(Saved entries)
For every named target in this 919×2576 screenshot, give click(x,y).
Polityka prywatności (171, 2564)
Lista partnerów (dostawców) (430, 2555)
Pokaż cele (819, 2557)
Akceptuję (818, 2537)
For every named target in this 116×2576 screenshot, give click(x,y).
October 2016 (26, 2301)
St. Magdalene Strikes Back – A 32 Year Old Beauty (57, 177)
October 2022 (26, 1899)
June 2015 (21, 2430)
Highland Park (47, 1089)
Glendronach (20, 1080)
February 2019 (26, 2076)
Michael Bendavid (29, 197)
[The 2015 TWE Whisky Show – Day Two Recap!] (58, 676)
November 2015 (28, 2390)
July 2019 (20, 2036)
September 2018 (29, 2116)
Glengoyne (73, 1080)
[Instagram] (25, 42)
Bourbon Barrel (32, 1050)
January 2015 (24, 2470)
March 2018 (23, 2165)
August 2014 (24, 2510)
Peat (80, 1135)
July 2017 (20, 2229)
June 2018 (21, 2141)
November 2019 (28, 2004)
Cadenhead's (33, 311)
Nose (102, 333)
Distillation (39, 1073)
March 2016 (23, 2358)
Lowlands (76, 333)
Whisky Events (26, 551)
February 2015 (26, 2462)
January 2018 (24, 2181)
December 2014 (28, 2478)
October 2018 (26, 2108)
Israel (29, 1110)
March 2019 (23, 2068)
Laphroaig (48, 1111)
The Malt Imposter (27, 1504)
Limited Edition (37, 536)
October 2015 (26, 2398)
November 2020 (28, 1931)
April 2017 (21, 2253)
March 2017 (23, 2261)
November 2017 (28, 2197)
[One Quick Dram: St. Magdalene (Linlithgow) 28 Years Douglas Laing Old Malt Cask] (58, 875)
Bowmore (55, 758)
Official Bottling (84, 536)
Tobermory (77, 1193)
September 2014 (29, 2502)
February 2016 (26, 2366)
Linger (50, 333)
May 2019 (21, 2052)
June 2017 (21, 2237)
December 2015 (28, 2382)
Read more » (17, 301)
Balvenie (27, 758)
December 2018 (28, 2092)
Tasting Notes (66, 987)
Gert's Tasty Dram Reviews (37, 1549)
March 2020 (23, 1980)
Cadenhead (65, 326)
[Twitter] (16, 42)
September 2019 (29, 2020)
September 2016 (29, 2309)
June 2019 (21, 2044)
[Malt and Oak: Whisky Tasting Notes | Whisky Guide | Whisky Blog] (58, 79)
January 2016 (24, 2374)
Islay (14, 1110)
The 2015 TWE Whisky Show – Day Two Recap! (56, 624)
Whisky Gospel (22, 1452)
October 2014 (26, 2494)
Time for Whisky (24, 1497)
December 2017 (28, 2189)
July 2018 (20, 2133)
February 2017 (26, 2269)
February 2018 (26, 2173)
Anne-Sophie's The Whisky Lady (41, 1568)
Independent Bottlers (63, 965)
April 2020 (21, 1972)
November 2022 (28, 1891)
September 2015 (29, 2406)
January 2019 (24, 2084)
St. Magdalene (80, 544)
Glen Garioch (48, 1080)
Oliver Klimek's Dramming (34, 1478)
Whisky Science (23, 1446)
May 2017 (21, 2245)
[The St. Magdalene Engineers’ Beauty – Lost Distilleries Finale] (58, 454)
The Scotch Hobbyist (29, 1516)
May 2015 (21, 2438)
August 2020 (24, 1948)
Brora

__WORK TO BE COMPLETED__: Output the first line of the entries above and every line after it, exactly as written, ending with the line that contains "October 2022 (26, 1899)".

__TASK RESULT__:
For every named target in this 919×2576 screenshot, give click(x,y).
Polityka prywatności (171, 2564)
Lista partnerów (dostawców) (430, 2555)
Pokaż cele (819, 2557)
Akceptuję (818, 2537)
For every named target in this 116×2576 screenshot, give click(x,y).
October 2016 (26, 2301)
St. Magdalene Strikes Back – A 32 Year Old Beauty (57, 177)
October 2022 (26, 1899)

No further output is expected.